WASHINGTON - As if 2020 didn’t have enough going for it already, forecasters expect an especially busy hurricane season this year.

“It’s one of the most active predicted since 2005, which was a very active year,” said Monica Allen, a spokeswoman with the National Oceanic and Atmospheric Administration (NOAA). “We’re predicting 25 named storms for this year. That’s more than we’ve ever predicted.”

For those with short memories, 2005 shattered records, with 31 tropical or subtropical cyclones recorded. Ultimately, there were 27 named storms that year, exhausting the letters of the alphabet.
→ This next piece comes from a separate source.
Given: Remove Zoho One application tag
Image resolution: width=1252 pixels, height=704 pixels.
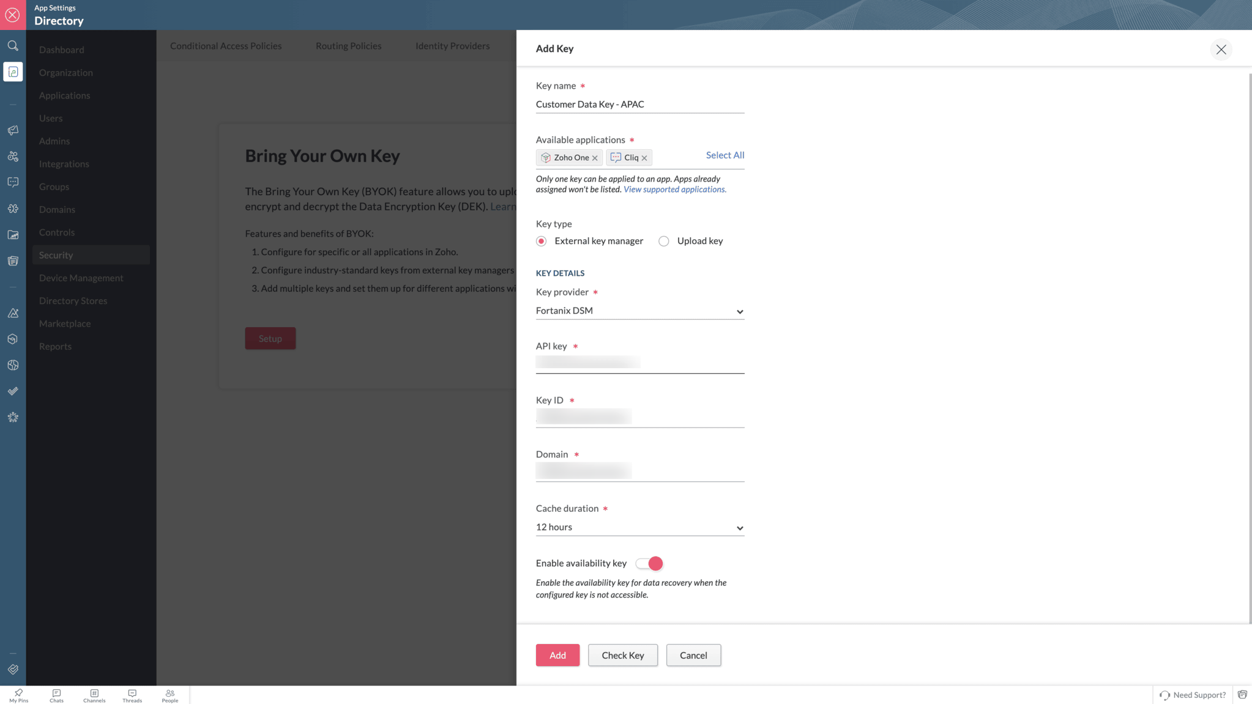Looking at the screenshot, I should (x=595, y=158).
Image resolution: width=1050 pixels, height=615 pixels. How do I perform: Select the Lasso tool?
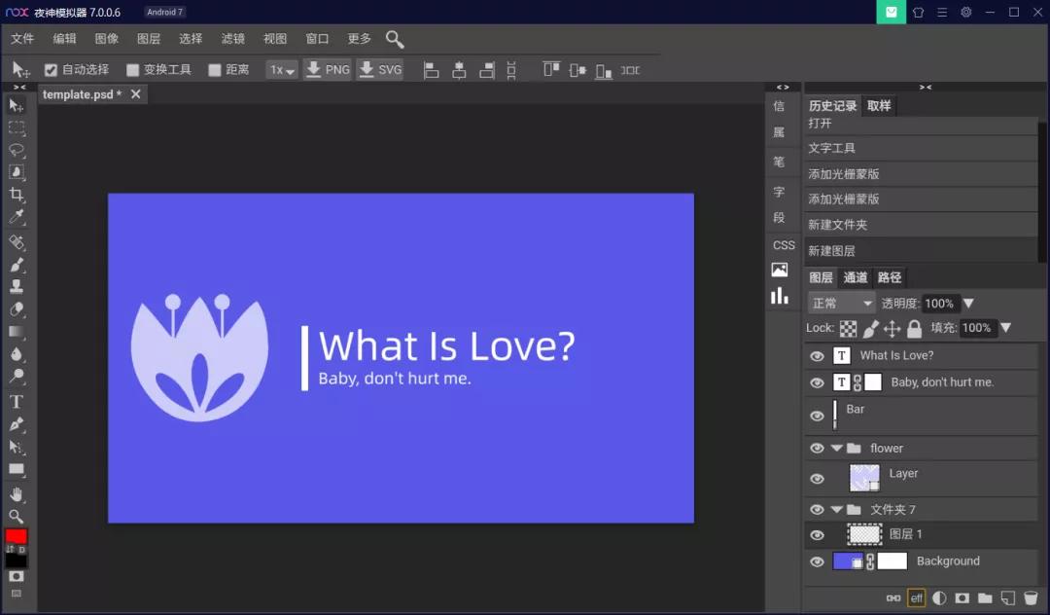18,150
Of those, 15 reached the level of a hurricane, with four of those reaching Category 5, the highest ranking on the existing scale.

Most remember Hurricane Katrina, which devastated the Gulf Coast and dealt a catastrophic blow to New Orleans, but the strongest storm of that year was Wilma, which barreled along, in October, taking a deadly and costly toll, in Mexico, Florida, and elsewhere.
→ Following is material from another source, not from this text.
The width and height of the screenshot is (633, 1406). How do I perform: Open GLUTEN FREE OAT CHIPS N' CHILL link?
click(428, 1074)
That was the most intense cyclone of the western hemisphere on record up until Hurricane Patricia intensified off Mexico’s Pacific Coast, in 2015, the most intense tropical cyclone on record in terms of wind speed, reaching the Category 5 top of the scale in record time, with maximum sustained wind speeds recorded at an extraordinary 215 mph.

So far, this season has not seen anything so intense, although Tropical Storm Isaias struck Cape May County hard. Intense winds battered the area, with the most dramatic damage from a tornado that tore through Marmora.

Later, Tropical Storm Kyle passed the coast far out to sea, while Tropical Storm Josephine dissipated Aug. 16. Late last week, forecasters were keeping an eye on Tropical Storm Laura, with fears it could strengthen into a hurricane, as it approached Florida, with yet another storm forming behind it. If that storm continues to strengthen, it will be named Marco.

In August, the National Weather Service updated its 2020 prediction, stating that this year is already in line to be one of the busiest storm seasons on record. Officials called for caution and preparation as the season continues.